A pesar de la orgía de palabras, tengo claro que mi colección de libros se vuelve poco menos que infinitesimal si la comparo con lo que se ha escrito y publicado, aunque muchas de esas obras se hayan perdido irremediablemente; también sé que está condenada al fracaso. No alcanzo a decidir si se parece a la Torre de Babel o si yo soy idéntico a Sísifo y jamás lograré ponerle el punto final a mis afanes. Por más libros que compre y por más que lea, mi biblioteca nunca tendrá las peculiaridades ni los ejemplares que anhelo. Así pues, aunque la derrota estaba anunciada desde que me contagié del mal del libro, confieso que soy el más feliz de todos los perdedores. Los ejemplares que he acumulado no sólo me permiten convocar a los muertos y a los lejanos, y su valor tampoco se reduce a que me dan la oportunidad de convertirme en un aventurero de sillón que sale de los peores lances con el cuerpo intacto.
Alguien medianamente cuerdo me diría que con aquellas virtudes debería bastarme y sobrarme para sentirme satisfecho: mis libros me dan la oportunidad de vivir experiencias que jamás viviré y, por si esto no fuera suficiente, me permiten sentarme a conversar en silencio con los creadores de historias. Sin embargo, creo que en mi biblioteca hay algo más, algo íntimo que se me revela sin máscaras: sus ejemplares están tatuados en mi piel y me han transformado. Yo soy lo que he leído y mis mutaciones podrían descubrirse en las obras que cambiaron mi rumbo. Los lectores pertinaces nos diluimos en el papel, y éste se transforma en nuestra alma. A estas alturas, no puedo saber dónde terminan mis libros y dónde comienzo yo.
La fusión de la carne y las palabras también me transformó en otro sentido: los libros me enseñaron cuál era mi lugar en el mundo. Gracias a ellos me descubrí heredero de sus autores y sé que no pertenezco a ningún país ni a ningún credo. Apenas soy un humano que se asume ciudadano del planeta. La palabra apenas no es casual, cada una de sus letras revela que los libros me mostraron la grandeza que jamás podré lograr: la magnificencia del pensamiento me deslumbra a cada párrafo y, en más de un caso, la belleza de las palabras hace que me tiemblen las manos cuando mis dedos recorren el teclado.
El hecho de que me sepa heredero y reconozca mi medianía ante los grandes resulta maravilloso: sé bien que no soy el dueño de la última palabra y que todas mis ideas pueden refutarse. Por eso no me queda más remedio que sentarme a platicar y asumir el riesgo de descubrir que puedo equivocarme. Gracias a los libros, descubrí que el diálogo es mejor que las consignas y que todas las verdades son tentativas. La lectura se vuelve subversiva a medida que, apuesta a las diferencias, a pensar de otra manera, a la libertad de ser distinto. Este hecho me condena a la rebeldía, a la crítica de los discursos autoritarios y, por supuesto, a la obligación de apostarlo todo a una sola carta: la libertad.

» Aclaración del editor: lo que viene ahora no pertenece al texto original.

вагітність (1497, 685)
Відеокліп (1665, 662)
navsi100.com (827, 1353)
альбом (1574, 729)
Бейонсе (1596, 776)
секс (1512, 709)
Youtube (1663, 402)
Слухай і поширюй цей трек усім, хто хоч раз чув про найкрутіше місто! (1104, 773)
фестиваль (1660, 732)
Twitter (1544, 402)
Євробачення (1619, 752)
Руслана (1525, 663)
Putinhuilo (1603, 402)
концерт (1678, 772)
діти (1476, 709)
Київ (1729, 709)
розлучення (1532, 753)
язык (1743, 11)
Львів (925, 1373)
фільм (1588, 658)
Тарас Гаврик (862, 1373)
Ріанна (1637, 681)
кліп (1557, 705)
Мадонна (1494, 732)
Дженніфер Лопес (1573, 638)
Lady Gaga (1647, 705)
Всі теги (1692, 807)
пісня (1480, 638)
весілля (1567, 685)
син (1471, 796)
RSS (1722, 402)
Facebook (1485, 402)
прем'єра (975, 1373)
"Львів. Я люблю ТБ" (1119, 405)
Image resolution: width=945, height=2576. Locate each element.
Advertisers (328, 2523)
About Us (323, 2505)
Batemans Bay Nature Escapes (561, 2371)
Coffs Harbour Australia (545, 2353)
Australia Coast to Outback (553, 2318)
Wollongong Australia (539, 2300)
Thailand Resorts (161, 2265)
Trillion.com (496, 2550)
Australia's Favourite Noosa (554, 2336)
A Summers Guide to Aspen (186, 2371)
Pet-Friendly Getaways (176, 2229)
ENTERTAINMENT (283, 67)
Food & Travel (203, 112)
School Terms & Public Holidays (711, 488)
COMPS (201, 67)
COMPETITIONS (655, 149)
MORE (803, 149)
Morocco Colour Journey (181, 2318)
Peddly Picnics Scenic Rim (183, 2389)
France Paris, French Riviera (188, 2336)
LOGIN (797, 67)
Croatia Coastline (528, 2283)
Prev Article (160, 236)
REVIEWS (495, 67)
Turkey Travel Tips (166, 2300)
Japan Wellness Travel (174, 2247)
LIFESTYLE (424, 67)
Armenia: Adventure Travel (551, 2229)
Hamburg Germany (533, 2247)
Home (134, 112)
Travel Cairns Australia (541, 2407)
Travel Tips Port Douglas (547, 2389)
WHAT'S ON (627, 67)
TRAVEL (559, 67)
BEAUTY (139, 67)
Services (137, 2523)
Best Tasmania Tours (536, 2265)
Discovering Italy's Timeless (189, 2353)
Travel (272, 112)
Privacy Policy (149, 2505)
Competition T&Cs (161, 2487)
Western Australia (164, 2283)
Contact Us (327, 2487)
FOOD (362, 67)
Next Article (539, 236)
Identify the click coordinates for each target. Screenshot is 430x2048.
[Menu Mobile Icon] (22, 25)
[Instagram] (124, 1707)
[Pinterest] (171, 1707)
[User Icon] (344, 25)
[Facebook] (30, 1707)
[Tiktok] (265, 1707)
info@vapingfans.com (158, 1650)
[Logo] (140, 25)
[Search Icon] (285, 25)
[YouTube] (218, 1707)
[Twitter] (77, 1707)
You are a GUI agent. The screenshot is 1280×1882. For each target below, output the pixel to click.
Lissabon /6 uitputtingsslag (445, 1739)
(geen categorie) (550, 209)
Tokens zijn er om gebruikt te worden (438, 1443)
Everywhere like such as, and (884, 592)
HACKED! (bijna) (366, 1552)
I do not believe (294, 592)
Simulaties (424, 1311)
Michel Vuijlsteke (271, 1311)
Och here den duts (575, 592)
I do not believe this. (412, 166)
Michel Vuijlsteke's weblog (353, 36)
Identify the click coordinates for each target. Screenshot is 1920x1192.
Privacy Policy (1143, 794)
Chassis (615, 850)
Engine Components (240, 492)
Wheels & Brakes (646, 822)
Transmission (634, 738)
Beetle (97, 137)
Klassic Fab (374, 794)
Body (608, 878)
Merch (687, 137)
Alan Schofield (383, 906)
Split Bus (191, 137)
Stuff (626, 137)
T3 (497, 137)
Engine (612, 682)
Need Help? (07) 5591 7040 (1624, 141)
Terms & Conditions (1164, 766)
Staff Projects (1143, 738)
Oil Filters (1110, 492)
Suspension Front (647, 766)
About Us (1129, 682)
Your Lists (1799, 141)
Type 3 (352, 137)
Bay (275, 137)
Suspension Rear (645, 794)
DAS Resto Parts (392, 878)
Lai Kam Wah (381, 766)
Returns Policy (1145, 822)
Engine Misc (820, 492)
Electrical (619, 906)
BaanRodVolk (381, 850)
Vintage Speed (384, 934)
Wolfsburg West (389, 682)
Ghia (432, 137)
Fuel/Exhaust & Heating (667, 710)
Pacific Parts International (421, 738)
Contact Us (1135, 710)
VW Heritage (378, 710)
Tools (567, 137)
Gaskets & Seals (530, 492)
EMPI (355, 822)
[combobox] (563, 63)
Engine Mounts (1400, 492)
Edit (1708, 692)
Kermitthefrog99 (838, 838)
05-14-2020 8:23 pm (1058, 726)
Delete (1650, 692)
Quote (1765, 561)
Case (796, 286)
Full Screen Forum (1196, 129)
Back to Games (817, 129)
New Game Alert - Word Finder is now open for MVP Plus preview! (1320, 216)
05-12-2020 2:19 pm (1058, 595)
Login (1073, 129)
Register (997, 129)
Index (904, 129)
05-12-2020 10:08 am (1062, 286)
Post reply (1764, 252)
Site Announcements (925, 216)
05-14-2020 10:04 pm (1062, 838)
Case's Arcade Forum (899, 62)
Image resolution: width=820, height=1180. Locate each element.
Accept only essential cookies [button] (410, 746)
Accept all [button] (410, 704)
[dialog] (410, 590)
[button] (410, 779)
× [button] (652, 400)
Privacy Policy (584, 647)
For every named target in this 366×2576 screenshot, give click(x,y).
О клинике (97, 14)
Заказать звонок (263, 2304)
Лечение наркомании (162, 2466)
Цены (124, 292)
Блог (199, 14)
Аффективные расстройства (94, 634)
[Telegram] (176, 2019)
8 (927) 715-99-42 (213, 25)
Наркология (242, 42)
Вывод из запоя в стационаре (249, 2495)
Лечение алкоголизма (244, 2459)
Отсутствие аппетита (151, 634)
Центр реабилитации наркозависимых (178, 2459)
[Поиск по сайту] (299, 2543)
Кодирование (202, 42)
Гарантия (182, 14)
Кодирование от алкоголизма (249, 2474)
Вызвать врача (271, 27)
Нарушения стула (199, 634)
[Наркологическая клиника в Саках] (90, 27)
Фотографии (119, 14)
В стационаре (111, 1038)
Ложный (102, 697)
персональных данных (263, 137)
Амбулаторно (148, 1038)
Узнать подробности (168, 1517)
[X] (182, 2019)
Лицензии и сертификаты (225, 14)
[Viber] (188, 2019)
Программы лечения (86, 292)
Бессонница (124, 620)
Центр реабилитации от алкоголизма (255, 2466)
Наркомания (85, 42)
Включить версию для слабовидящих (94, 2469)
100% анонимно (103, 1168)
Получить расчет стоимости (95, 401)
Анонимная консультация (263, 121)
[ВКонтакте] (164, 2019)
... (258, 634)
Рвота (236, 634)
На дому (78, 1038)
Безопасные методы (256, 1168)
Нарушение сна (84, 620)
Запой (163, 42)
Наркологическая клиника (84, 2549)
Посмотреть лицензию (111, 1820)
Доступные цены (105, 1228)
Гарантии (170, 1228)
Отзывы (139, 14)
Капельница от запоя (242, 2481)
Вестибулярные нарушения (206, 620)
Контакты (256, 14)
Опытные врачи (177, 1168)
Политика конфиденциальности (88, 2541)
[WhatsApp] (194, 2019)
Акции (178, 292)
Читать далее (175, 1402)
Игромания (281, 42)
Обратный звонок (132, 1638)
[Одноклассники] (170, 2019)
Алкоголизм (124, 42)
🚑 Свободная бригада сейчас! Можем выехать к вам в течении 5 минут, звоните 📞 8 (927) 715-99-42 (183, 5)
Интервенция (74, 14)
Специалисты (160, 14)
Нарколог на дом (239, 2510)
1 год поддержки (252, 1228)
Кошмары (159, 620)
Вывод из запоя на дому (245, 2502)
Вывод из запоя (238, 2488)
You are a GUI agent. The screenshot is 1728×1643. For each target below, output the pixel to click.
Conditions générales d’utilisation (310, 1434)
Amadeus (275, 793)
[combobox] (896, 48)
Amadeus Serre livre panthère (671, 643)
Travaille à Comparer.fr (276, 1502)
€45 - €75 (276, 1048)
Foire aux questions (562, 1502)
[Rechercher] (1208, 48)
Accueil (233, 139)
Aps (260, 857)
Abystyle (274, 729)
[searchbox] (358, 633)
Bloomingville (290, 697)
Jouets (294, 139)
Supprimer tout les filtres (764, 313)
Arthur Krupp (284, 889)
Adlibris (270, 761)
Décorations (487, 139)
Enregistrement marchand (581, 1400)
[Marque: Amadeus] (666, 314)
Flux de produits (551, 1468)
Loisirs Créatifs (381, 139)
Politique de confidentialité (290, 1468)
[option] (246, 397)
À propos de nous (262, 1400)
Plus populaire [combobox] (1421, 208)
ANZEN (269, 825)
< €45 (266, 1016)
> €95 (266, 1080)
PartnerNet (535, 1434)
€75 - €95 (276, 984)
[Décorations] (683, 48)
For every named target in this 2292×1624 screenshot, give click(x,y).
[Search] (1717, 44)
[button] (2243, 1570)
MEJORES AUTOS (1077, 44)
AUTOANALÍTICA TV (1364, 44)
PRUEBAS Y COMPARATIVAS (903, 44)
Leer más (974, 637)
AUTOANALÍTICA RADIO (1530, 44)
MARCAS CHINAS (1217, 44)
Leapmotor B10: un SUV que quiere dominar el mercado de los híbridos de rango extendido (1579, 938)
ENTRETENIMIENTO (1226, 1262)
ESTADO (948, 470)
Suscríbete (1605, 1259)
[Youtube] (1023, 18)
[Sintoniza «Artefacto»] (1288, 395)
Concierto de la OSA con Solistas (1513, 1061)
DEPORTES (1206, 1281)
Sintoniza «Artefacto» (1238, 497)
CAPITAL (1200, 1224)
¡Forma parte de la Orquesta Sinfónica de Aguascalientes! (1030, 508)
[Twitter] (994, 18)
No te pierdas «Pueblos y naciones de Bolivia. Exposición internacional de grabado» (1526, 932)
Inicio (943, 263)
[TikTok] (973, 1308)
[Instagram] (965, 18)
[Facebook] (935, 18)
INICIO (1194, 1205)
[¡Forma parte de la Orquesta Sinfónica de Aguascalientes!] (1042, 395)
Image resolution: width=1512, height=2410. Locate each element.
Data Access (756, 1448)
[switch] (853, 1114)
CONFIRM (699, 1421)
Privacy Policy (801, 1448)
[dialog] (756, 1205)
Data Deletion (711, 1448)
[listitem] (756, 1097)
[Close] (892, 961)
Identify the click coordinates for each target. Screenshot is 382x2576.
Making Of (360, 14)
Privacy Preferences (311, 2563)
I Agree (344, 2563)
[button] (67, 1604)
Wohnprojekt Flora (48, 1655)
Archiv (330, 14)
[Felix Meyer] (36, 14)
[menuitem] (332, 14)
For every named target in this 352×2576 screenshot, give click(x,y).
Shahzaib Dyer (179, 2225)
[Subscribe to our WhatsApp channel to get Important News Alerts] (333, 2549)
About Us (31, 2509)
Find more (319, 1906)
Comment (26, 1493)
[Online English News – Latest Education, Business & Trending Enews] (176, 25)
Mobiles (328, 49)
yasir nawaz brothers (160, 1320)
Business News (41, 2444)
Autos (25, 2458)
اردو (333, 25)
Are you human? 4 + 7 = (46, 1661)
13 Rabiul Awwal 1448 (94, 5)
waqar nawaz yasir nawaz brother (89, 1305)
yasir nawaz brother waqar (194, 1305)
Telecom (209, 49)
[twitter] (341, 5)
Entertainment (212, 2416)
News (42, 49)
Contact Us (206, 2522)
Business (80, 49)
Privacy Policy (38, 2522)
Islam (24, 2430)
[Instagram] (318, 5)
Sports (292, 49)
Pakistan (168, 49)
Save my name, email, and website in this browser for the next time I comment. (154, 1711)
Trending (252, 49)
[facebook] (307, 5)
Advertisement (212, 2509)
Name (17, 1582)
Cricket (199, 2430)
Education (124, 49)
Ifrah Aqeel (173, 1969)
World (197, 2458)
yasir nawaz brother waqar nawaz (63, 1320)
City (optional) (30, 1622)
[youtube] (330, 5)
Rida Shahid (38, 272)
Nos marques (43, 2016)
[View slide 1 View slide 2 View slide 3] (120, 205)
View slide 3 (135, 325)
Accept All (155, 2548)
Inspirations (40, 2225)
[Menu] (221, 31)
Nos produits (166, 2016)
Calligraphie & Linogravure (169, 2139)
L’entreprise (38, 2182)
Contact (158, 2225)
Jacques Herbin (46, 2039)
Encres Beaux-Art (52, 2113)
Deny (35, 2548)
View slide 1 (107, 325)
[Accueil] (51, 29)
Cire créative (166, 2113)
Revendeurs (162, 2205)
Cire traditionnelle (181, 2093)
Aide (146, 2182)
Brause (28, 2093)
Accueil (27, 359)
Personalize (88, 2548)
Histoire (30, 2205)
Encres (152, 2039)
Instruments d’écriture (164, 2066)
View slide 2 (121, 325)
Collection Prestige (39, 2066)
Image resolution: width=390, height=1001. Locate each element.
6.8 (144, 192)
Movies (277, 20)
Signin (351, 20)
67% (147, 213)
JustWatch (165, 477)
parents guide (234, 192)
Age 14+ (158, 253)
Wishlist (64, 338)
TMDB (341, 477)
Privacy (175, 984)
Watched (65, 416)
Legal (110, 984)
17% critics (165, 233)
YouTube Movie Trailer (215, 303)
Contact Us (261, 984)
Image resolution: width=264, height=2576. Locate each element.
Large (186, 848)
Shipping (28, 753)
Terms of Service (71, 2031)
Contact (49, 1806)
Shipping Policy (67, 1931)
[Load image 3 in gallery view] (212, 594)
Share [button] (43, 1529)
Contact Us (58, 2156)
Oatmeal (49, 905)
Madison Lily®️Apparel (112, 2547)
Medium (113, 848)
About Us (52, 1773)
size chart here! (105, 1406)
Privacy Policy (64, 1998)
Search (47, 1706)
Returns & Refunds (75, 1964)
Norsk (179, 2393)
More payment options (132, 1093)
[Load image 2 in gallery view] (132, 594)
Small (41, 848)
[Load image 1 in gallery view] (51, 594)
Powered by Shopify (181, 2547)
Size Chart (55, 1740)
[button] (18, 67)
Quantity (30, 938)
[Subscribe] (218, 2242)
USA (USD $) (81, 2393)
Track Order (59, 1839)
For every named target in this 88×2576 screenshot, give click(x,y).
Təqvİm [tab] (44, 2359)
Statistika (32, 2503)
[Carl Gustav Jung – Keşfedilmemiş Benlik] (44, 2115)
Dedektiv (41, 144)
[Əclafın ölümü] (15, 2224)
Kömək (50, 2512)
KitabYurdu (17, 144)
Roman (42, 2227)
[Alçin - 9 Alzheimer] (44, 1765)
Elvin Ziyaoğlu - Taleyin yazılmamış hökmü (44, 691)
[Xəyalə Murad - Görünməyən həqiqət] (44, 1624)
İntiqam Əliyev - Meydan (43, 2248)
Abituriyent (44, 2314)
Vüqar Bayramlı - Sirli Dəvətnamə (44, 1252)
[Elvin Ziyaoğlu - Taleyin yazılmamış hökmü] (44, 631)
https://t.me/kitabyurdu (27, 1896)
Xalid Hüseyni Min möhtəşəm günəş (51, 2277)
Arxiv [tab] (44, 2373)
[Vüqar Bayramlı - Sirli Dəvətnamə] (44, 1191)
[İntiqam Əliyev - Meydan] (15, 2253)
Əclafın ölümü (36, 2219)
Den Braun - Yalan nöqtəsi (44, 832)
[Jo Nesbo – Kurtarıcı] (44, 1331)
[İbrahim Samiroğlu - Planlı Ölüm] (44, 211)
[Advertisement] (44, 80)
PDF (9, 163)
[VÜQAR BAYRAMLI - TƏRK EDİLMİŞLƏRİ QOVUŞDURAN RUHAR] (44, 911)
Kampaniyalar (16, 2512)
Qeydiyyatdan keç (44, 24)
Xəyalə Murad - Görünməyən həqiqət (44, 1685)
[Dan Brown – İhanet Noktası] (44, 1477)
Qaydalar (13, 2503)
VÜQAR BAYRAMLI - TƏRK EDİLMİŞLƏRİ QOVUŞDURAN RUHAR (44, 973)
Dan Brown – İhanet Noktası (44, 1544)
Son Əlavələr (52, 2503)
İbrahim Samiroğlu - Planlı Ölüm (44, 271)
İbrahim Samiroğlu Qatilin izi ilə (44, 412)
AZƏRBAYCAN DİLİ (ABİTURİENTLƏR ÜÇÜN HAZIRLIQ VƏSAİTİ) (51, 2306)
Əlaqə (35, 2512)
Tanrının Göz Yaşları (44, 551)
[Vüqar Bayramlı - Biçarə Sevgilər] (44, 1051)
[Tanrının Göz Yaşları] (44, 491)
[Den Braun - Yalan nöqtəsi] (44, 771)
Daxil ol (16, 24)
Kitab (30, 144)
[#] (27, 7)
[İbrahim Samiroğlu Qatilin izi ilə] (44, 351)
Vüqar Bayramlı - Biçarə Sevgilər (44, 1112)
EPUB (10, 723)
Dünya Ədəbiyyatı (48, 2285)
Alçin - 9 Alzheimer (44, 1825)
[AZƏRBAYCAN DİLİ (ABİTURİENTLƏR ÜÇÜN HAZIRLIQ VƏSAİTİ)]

Leo y escribo para encontrar las palabras y los diálogos, para entrelazarme con el mundo y fortalecer mi intimidad, para ser libre y postrarme ante las maravillas. Por esto tengo que contar las historias de los lectores y los escritores, de los hacedores de libros y de quienes hacen posible que lleguen a las manos de quienes serán cautivados por ellos. Por esto necesito hablar de ellos y de sus enemigos, de quienes lo apostaron todo a la creación, de los plagiarios y de aquellos que intentaron asesinarlos con tal de construir el silencio y la obediencia.
Yo soy un hombre de libros y ésta, de alguna manera, es mi historia.